The NIH Climate and Health Scholars Program was established to help build climate and health research capacity at the NIH. It is a vital component of the NIH Climate Change and Health Initiative, an urgent, cross-cutting NIH effort to stimulate research to reduce health threats from climate change across the lifespan and build health resilience in individuals, communities, and nations around the world, especially among those at highest risk.
“This is a great honor and an opportunity for me to work with the National Institutes of Health to advance research and solutions for climate change,” says Wang.
Each Climate and Health (CH) Scholar is hosted by an NIH institute, center, or office (ICO). During this time, the CH Scholars are invited to collaborate with NIH staff on a diverse array of activities to share their scientific knowledge with NIH intramural investigators, program staff, and the broader NIH community.
Wang will be hosted by the National Heart, Lung, and Blood Institute. There, she will work closely with program directors and other staff to conduct research on climate and lung health and co‐develop a workshop on relevant topics. In addition, Wang will engage in NIH-wide seminars and webinars to deliver her research findings and promote research in the field of climate change and health.
Wang joined the faculty at UMass Amherst in September 2024 from the Washington University School of Medicine. Her research focuses on the human microbiome and lung health in the context of climate change. Her research group utilizes epidemiological approaches as well as molecular experiments to understand the assembly of the microbiota in early life and their functional roles in diseases.
In 2018, Wang and her collaborators at San Juan City Hospital in Puerto Rico started conducting a birth cohort study called Hurricane as the Origin of Later Alterations in microbiome (HOLA). HOLA utilized the devastating Hurricane Maria as a natural experiment to characterize how a major disaster may alter the human microbiome in early infancy and lead to increased disease risks later in life.
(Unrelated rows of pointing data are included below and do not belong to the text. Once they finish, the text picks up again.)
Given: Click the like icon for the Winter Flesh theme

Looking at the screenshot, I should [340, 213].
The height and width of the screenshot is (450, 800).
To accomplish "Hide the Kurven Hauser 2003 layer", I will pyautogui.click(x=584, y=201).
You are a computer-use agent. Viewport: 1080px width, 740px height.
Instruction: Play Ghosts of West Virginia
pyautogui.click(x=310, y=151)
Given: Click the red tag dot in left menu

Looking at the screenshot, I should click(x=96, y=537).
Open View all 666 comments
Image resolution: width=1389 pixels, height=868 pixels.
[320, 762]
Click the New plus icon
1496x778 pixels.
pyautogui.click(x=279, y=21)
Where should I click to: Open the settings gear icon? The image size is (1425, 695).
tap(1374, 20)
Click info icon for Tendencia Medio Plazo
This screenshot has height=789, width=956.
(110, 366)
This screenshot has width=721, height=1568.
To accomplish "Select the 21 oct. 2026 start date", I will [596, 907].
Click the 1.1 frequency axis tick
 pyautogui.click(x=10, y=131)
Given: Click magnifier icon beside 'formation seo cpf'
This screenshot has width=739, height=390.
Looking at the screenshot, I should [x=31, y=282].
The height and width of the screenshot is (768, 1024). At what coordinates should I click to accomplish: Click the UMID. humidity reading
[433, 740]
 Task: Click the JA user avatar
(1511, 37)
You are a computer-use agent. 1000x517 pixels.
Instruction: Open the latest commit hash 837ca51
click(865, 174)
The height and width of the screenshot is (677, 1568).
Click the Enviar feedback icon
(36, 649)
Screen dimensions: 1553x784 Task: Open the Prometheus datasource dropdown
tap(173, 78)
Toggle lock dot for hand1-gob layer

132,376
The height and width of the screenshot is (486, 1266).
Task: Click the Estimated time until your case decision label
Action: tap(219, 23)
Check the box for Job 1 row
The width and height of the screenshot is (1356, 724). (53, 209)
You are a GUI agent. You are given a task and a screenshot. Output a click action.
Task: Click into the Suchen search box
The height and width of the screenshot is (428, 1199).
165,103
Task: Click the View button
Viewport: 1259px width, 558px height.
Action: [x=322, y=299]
This pioneering work highlighted the profound threat of climate change on human health and the urgent need to understand the science, solutions, and policy implications.
Wang received her PhD in Microbiology from Fudan University and MPH from the Johns Hopkins University Bloomberg School of Public Health. She completed her postdoctoral training at the Johns Hopkins Medical Institute and Yale University School of Public Health. She also established an interdisciplinary research program at Washington University School of Medicine, and then, at the University of Massachusetts Amherst, where she holds a joint appointment between the Department of Biostatistics and Epidemiology and the Institute for Applied Life Sciences.